Israel’s Consul General in New York, Ido Aharoni, credited the Luxembourg Agreement and the ensuing decades of activity by the Claims Conference for “cultivating Holocaust awareness around the world.”
The Luxembourg Agreement, also known as the Reparations Agreement between Israel and West Germany, was signed by Israeli Prime Minister Moshe Sharett and West German Chancellor Konrad Adenauer on September 10, 1952. In it, West Germany agreed to pay Israel for the slave labor and persecution of Jews during the Holocaust and to compensate Jewish victims for property stolen by the Nazis.
Over the next decade, West Germany paid three billion marks to the State of Israel as the heir to those victims who had no surviving family. The money was invested in the country’s infrastructure and played an important role in the development of the Jewish state’s modern economy. As a result of negotiations with the Claims Conference over the last 60 years, West Germany has paid more than $60 billion in compensation to approximately 500,000 Holocaust survivors living in 87 countries.
With the passing of six decades, the ferocity of the debate over whether the Jewish State should have accepted compensation from Germany has died down. Veteran Israeli diplomat Reuven Merhav, Chairman of the Claims Conference’s executive committee and former head of the Israeli Foreign Ministry relayed a conversation he had with hawkish former Israeli Defense Minister Moshe Arens – a vehement opponent of the Luxembourg Agreement in the 1950s – in which Arens belatedly acknowledged that modern Germany had changed and was an important ally of Israel.
At the time of the agreement, the most passionate critic of restitution was future Israeli Prime Minister Menachem Begin, who led a rally of 15,000 protestors to the Knesset on January 7, 1952 as the parliament debated the agreement.
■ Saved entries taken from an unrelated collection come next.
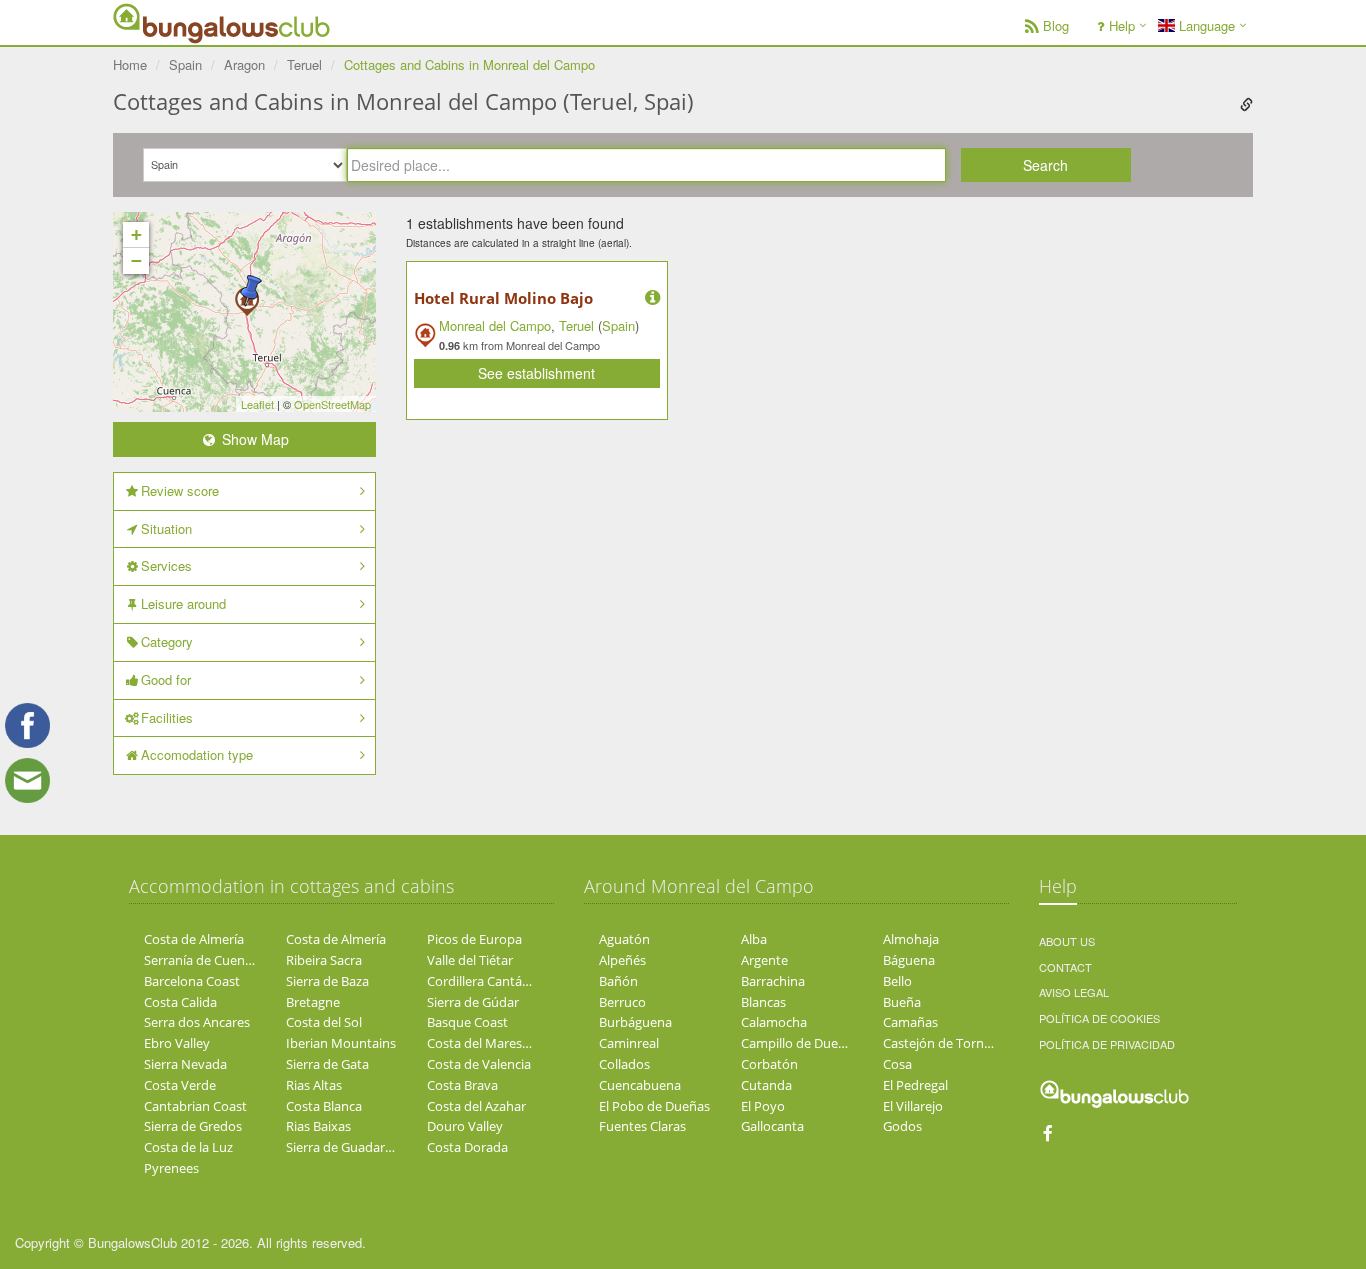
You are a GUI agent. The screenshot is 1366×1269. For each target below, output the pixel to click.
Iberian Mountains (341, 1043)
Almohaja (911, 939)
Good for (166, 679)
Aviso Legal (1074, 992)
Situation (166, 528)
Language (1205, 25)
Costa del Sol (324, 1022)
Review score (180, 490)
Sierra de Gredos (193, 1126)
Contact (1065, 967)
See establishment (536, 373)
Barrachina (773, 981)
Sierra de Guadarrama (351, 1147)
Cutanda (766, 1085)
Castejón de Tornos (940, 1043)
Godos (902, 1126)
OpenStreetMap (332, 404)
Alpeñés (622, 960)
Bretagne (313, 1002)
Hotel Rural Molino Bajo (503, 298)
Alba (754, 939)
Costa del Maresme (484, 1043)
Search (1045, 165)
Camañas (910, 1022)
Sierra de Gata (327, 1064)
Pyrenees (171, 1168)
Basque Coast (467, 1022)
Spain (618, 325)
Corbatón (769, 1064)
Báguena (909, 960)
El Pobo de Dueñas (654, 1106)
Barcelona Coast (192, 981)
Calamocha (774, 1022)
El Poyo (763, 1106)
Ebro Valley (177, 1043)
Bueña (902, 1002)
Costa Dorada (467, 1147)
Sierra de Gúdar (473, 1002)
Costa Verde (180, 1085)
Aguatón (624, 939)
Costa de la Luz (188, 1147)
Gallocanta (772, 1126)
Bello (897, 981)
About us (1067, 941)
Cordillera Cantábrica (489, 981)
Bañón (618, 981)
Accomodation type (197, 754)
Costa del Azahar (476, 1106)
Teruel (576, 325)
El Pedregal (915, 1085)
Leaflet (257, 404)
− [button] (136, 260)
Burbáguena (635, 1022)
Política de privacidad (1107, 1044)
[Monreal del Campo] (251, 291)
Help (1122, 25)
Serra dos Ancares (197, 1022)
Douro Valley (465, 1126)
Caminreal (629, 1043)
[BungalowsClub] (163, 22)
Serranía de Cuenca (201, 960)
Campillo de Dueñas (800, 1043)
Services (166, 565)
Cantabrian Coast (195, 1106)
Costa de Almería (194, 939)
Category (167, 641)
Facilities (167, 717)
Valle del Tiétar (470, 960)
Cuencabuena (640, 1085)
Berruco (622, 1002)
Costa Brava (462, 1085)
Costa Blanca (324, 1106)
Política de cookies (1099, 1018)
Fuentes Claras (642, 1126)
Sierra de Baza (327, 981)
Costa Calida (180, 1002)
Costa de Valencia (479, 1064)
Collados (624, 1064)
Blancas (763, 1002)
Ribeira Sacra (324, 960)
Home (130, 64)
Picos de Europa (474, 939)
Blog (1056, 25)
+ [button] (136, 234)
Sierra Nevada (185, 1064)
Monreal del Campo (495, 325)
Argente (764, 960)
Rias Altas (314, 1085)
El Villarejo (913, 1106)
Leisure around (183, 603)
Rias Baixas (318, 1126)
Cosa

The demonstration turned violent and, after five hours of rioting, hundreds of arrests were made and about 200 policemen and 140 protestors were injured.
In 2006, a former member of the Irgun who was arrested after a failed assassination attempt on Adenauer published a memoir accusing Begin of playing a central role in the plot. Eliezer Sudit wrote that Begin knew of the plans to kill the West German leader and even heard that Begin was willing to sell his gold watch to pay for the operation. On March 27, 1952, Sudit allegedly prepared an explosive device and hid it in a package sent to Adenauer, which killed a German sapper who tried to defuse it.
In Israel, memories of the Nazi genocide were fresh and passions were such in 1952 that Dov Shilansky, a Holocaust survivor and former commander of a Jewish underground movement in Germany and Italy, was caught trying to carry explosives into the Foreign Ministry building in Tel Aviv in an attempt to disrupt Israeli-German negotiations.
Shilansky spent two years in prison, but, like the Jewish State, he eventually moved on. Ultimately, Shilansky entered politics and became Speaker of the Knesset and a candidate for President.
One of Shilansky’s legacies, as it turns out, is a ceremony that has become part of Israel’s annual observance for the six million Jewish victims of the Holocaust. In 1989, he arranged for fellow lawmakers to stand at a podium in the Knesset and read the names of victims. The custom, known as “Every Person Has a Name,” quickly spread to public places all across Israel.
When Shilansky died in 2010, Prime Minister Benjamin Netanyahu said, “The story of Dov Shilansky’s life is the story of our people.”